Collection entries

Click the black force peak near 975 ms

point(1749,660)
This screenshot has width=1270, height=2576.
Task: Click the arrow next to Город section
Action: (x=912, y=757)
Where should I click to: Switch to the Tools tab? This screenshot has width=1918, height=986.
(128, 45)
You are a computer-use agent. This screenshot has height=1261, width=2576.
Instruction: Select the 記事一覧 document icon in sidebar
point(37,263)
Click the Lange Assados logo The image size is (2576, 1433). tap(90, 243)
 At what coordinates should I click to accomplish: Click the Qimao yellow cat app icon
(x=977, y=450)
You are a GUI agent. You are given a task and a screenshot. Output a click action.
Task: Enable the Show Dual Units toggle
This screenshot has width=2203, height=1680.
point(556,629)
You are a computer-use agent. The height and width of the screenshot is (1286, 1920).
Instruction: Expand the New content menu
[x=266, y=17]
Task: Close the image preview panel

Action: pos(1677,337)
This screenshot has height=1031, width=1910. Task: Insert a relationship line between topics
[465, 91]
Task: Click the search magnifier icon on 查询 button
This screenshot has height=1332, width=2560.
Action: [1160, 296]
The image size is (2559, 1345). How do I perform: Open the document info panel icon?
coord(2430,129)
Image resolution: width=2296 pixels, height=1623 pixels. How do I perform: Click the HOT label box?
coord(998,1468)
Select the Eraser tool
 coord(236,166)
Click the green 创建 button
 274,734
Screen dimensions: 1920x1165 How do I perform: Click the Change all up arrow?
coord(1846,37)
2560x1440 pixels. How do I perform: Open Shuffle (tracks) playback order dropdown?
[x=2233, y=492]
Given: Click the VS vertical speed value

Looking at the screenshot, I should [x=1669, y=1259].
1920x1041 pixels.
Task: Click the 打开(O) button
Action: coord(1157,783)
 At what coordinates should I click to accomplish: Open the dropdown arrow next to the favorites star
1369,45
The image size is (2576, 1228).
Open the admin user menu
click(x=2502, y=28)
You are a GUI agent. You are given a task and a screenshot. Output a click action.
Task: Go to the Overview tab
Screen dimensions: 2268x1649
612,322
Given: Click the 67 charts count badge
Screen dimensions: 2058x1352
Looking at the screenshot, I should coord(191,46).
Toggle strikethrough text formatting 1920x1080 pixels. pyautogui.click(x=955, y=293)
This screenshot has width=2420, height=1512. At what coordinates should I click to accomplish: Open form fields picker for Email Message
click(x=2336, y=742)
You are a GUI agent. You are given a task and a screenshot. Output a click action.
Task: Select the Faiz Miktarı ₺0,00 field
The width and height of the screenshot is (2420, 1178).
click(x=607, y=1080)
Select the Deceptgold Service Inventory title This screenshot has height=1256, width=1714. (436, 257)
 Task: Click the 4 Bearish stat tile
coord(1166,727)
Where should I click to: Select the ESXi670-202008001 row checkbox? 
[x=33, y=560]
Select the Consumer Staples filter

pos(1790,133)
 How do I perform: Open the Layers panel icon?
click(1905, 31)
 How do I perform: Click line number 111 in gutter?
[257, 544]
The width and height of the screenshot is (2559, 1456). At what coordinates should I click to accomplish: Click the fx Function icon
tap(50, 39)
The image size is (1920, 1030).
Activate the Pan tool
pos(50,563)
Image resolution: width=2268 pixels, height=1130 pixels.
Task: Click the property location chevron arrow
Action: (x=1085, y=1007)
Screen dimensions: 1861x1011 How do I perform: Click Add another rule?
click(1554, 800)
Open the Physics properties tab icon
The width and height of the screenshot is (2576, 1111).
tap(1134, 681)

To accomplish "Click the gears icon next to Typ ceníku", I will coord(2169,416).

#### What to do:
Reproduce the data in its entirety, matching each character.

#### Output of the task:
Click the black force peak near 975 ms

point(1749,660)
This screenshot has width=1270, height=2576.
Task: Click the arrow next to Город section
Action: (x=912, y=757)
Where should I click to: Switch to the Tools tab? This screenshot has width=1918, height=986.
(128, 45)
You are a computer-use agent. This screenshot has height=1261, width=2576.
Instruction: Select the 記事一覧 document icon in sidebar
point(37,263)
Click the Lange Assados logo The image size is (2576, 1433). tap(90, 243)
 At what coordinates should I click to accomplish: Click the Qimao yellow cat app icon
(x=977, y=450)
You are a GUI agent. You are given a task and a screenshot. Output a click action.
Task: Enable the Show Dual Units toggle
This screenshot has width=2203, height=1680.
point(556,629)
You are a computer-use agent. The height and width of the screenshot is (1286, 1920).
Instruction: Expand the New content menu
[x=266, y=17]
Task: Close the image preview panel

Action: pos(1677,337)
This screenshot has height=1031, width=1910. Task: Insert a relationship line between topics
[465, 91]
Task: Click the search magnifier icon on 查询 button
This screenshot has height=1332, width=2560.
Action: [1160, 296]
The image size is (2559, 1345). How do I perform: Open the document info panel icon?
coord(2430,129)
Image resolution: width=2296 pixels, height=1623 pixels. How do I perform: Click the HOT label box?
coord(998,1468)
Select the Eraser tool
 coord(236,166)
Click the green 创建 button
 274,734
Screen dimensions: 1920x1165 How do I perform: Click the Change all up arrow?
coord(1846,37)
2560x1440 pixels. How do I perform: Open Shuffle (tracks) playback order dropdown?
[x=2233, y=492]
Given: Click the VS vertical speed value

Looking at the screenshot, I should [x=1669, y=1259].
1920x1041 pixels.
Task: Click the 打开(O) button
Action: coord(1157,783)
 At what coordinates should I click to accomplish: Open the dropdown arrow next to the favorites star
1369,45
The image size is (2576, 1228).
Open the admin user menu
click(x=2502, y=28)
You are a GUI agent. You are given a task and a screenshot. Output a click action.
Task: Go to the Overview tab
Screen dimensions: 2268x1649
612,322
Given: Click the 67 charts count badge
Screen dimensions: 2058x1352
Looking at the screenshot, I should coord(191,46).
Toggle strikethrough text formatting 1920x1080 pixels. pyautogui.click(x=955, y=293)
This screenshot has width=2420, height=1512. At what coordinates should I click to accomplish: Open form fields picker for Email Message
click(x=2336, y=742)
You are a GUI agent. You are given a task and a screenshot. Output a click action.
Task: Select the Faiz Miktarı ₺0,00 field
The width and height of the screenshot is (2420, 1178).
click(x=607, y=1080)
Select the Deceptgold Service Inventory title This screenshot has height=1256, width=1714. (436, 257)
 Task: Click the 4 Bearish stat tile
coord(1166,727)
Where should I click to: Select the ESXi670-202008001 row checkbox? 
[x=33, y=560]
Select the Consumer Staples filter

pos(1790,133)
 How do I perform: Open the Layers panel icon?
click(1905, 31)
 How do I perform: Click line number 111 in gutter?
[257, 544]
The width and height of the screenshot is (2559, 1456). At what coordinates should I click to accomplish: Click the fx Function icon
tap(50, 39)
The image size is (1920, 1030).
Activate the Pan tool
pos(50,563)
Image resolution: width=2268 pixels, height=1130 pixels.
Task: Click the property location chevron arrow
Action: (x=1085, y=1007)
Screen dimensions: 1861x1011 How do I perform: Click Add another rule?
click(1554, 800)
Open the Physics properties tab icon
The width and height of the screenshot is (2576, 1111).
tap(1134, 681)

To accomplish "Click the gears icon next to Typ ceníku", I will coord(2169,416).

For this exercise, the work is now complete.